I was recently asked to write an article in response to a recent CNN article on discounting in order to sell luxury goods. Cutting price is never a long time survival for any company, it’s just a lazy way to do business. First, it doesn’t make up for loss volumes, and secondly, it can actually unnecessarily depreciate the value of your product. Even cost cutting can’t keep up with cutting price and volumes, the math just doesn’t work!
All companies, especially luxury product companies must now move from being market driven to management/sales driven. The internet and mass market advertising is not the only way to move products and in fact both are dependent upon price not service. Market driven approaches like advertising the lowest price is a passive wait and see approach. Remember the lowest price does not get the luxury buyer from their home or office into your store. Lowest price does not ensure confidence in the consumer’s mind as they wonder about color choices, sizes or other considerations that have nothing to do with money. Cutting price rather than increasing service is management trying to get what worked in a great economy to work today- it won’t! Today, service is survival not some nice thing you talk about. I am not talking about service after the sale, I am talking about service in order to get a sale. Bringing the product or products is the essential type of ‘service-think’ that is required in this market.
Cutting price in an environment of reduced volumes will negatively impact gross income and net profits. Price cuts become a solution in order to move old inventories but should not be considered by management as a long term solution to selling products. Some say that the days of conspicuous consumption are over but I don’t believe that is the case, I just think people will do less of it!
People that buy luxury goods want service and convenience in addition to great value. Price is the least effective of all ways to substantiate value! Price is not the luxury customer’s biggest issue, time is. Just getting Mr. Big Bucks into his car, leave his office, wait in traffic and try to find a place to park could be the deal killer! Management and sales people you must understand that the only thing standing in between you and a customer is getting in front of that customer in the first place.
Companies must now shift from market driven where the company advertises and then passively waits for traffic to a management/sales driven approach (active) where the company utilizes their database, internet leads and advertising and gets their sales team and their products in front of potential owners.
I recently was trying to buy a Cartier watch for my wife and emailed 14 stores around the country. All of them emailed me back with a price. Some discounted, some did not, yet no one made the sale. Why? Because no one got in front of me to determine that I was on the wrong watch!

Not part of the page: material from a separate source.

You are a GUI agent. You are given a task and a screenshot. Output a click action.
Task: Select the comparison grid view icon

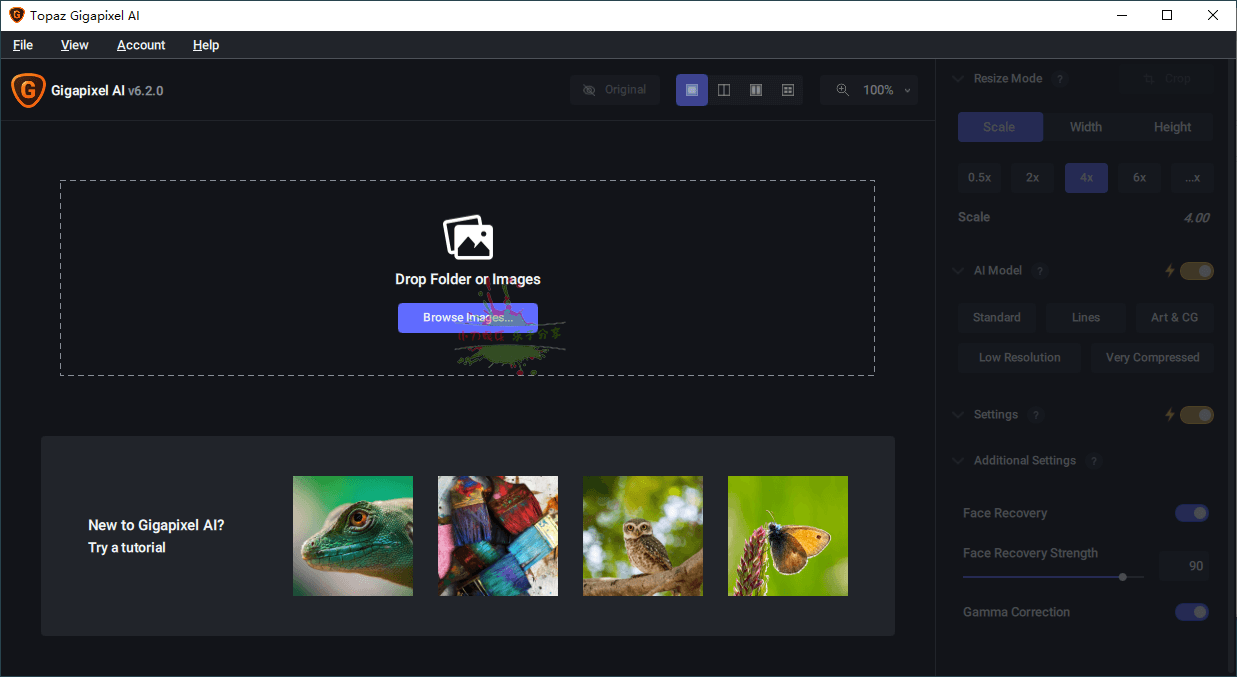pos(788,90)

These companies all used market driven approaches and have yet to make the transition to management/sales driven approaches. They are using the same actions that worked years ago when the market allowed for a more passive approach.
Today companies must be willing to, even insist on going to the customer to make the sale. No longer depend on the market for your production management must demand a new level of production from the sales department.
The economy is not the problem, becoming management/sales driven is. Waiting for the luxury client to come into your store (market driven) is a suicidal and outdated mode of doing business today. Relying on the internet is only a new version of waiting. Become management/sales driven and do what your competitors refuse to do in order to make the sale! Don’t use price to sell your products, increase the level of service you think and act with in order to make the sale. Milton Pedraza, CEO of the Luxury Institute, a market research firm in New York City, also thinks discounting should be a last-ditch effort. By the way I still have not bought that watch for my wife while Cartier stores around the country wait in their fancy showrooms complaining about the economy.